Pour y voir clair, il faudra suivre l’évolution de la situation aux États-Unis et en Suède, deux pays qui ont pris des mesures de confinement laxistes. Les courbes suivront-elles là-bas la même trajectoire que chez nous ?
Cela signifie que nous commençons à bénéficier du confinement, au moment même où nous serions en train d’atteindre l’hypothétique immunité de groupe. Et il n’aurait en quelque sorte servi à rien. Mais ne commettons pas la même erreur qu’avec Roselyne Bachelot en 2009, accusée d’avoir été trop prudente. Quand des centaines de milliers de vies sont en jeu, on n’est jamais trop prudent. Le principe de précaution sanitaire doit s’imposer. Je préférerais que nous découvrions a posteriori que nous nous sommes confinés pour rien plutôt que nous ne l’ayons pas fait provoquant une catastrophe.
L’urgence est maintenant d’obtenir les résultats d’une étude sérologique pour connaître le niveau d’immunité de la population française. En attendant, on en est réduit à faire des hypothèses à partir de données incertaines.

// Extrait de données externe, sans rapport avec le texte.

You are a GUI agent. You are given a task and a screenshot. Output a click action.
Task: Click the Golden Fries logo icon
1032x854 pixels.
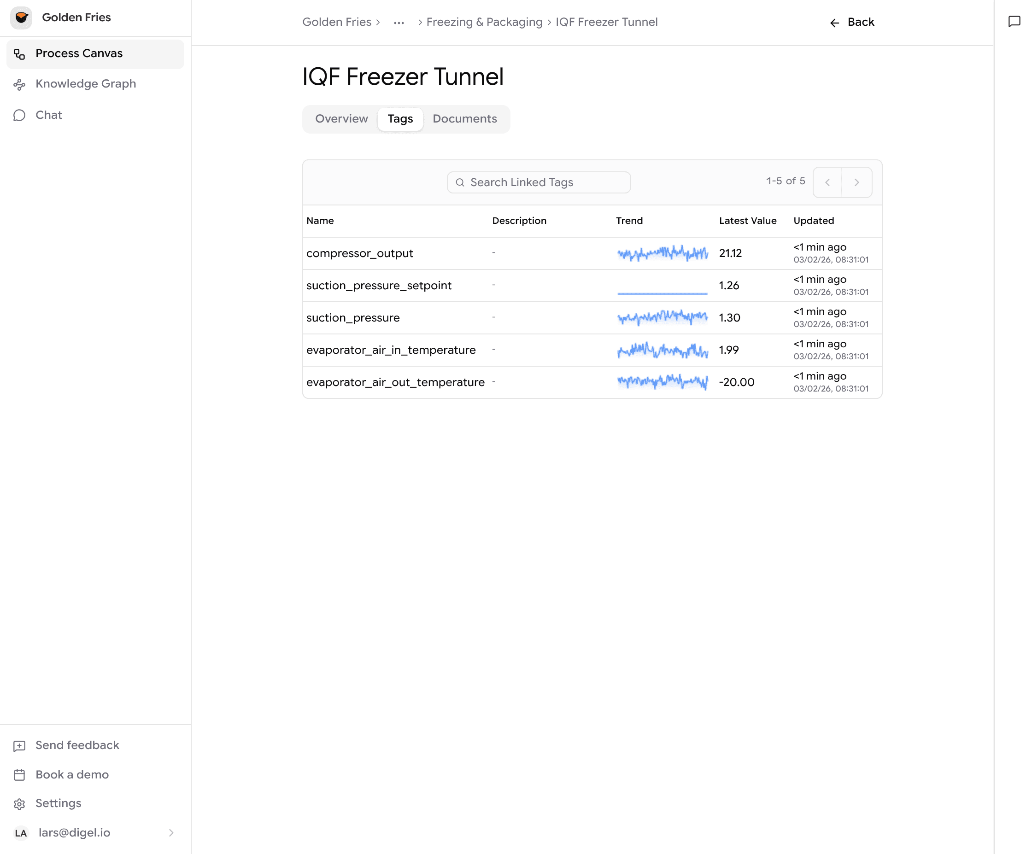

Reste que plus nous avançons dans la pandémie, plus je me passionne pour son analyse médicale, politique, psychologique… J’en arriverai presque à oublier les contraintes du confinement (tout ça parce que je suis un foutu privilégié qui travaille chez lui, avec sa tête, et qui ne prend aucun risque, oui, je sais).

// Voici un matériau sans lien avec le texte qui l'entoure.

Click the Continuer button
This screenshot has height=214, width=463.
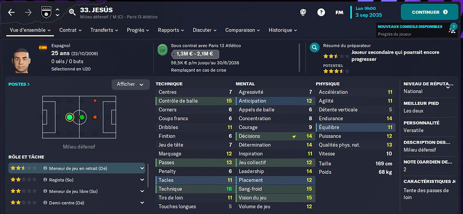tap(429, 12)
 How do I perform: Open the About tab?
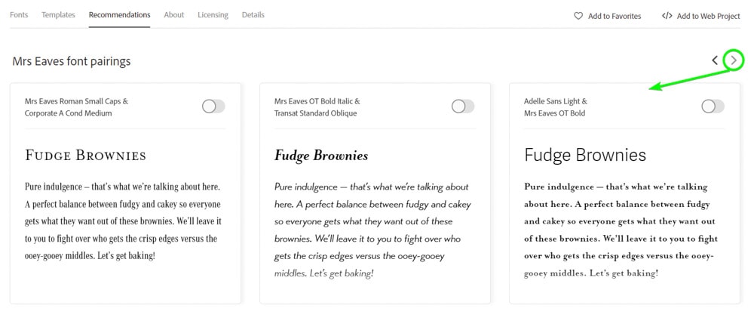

C’est l’occasion de répondre une bonne fois pour toutes à ceux qui me critiquent de n’avoir aucune autorité pour parler de toutes ces choses. Quel décret m’interdit de réfléchir et de réagir ? Si les citoyens des dictatures ne le faisaient pas, ils resteraient en dictature, et nous-mêmes serions toujours en dictature. Si on attend des hommes de pouvoir qu’ils modifient les règles du pouvoir, on peut attendre longtemps.
Quand Tomas Pueyo a publié son modèle de la pandémie, les principales critiques, surtout en France, ont été qu’il manquait de légitimité. Plutôt que de juger avec un esprit critique ses idées, on s’en est pris à lui, lui déniant le droit d’avoir un cerveau et de se pencher sur un problème nouveau pour lui, et d’ailleurs assez nouveau pour tout le monde, les spécialistes de l’épidémiologie ayant été les premiers pris de court.
J’ai lu Tomas Pueyo, lui ai piqué une idée qui me paraissait intéressante : si on connaît la durée moyenne entre l’infection et la mort éventuelle et si on connaît le taux de mortalité, on peut en déduire le nombre de cas réels au jour de l’infection. Ce modèle m’a permis d’anticiper avec une bonne précision la mortalité en France. Chaque donnée entrée dans le modèle ajustant les prévisions futures.
« Tu es toubib, toi ? De quel droit tu parles de tout ça ? » La réponse est simple : j’ai le droit de me nourrir avec toutes les données que je trouve et que beaucoup de gens me soumettent.
Hier encore, on m’a dit : « Bravo. Tu es interne médecine 5e année depuis mars 2020. » Non, je ne suis pas médecin, mais écrivain avec un passé d’ingénieur et de journaliste. J’ai plongé dans le domaine de la prévention et du contrôle des infections par accident en 2012 quand j’ai rencontré Didier Pittet. J’ai écrit en 2013 Le Geste qui sauve, en 2016 Résistants, j’écris en ce moment Adapter pour adopter, la suite du Geste qui sauve. Depuis toutes ces années, je ne cesse de discuter avec des spécialistes, d’établir des liens entre eux, parfois leur révélant des données de champs connexes qu’ils ne connaissent pas. J’ai fini par avoir une certaine expertise sur ce domaine très spécialisé, mais aujourd’hui particulièrement sensible. J’en sais beaucoup plus sur ce point précis que mes copains médecins de terrain. Voilà pourquoi j’écris autant sur le coronavirus, pourquoi je joue avec les chiffres, pourquoi je décrypte ce que j’entends.
Tout le monde a le droit d’en faire autant.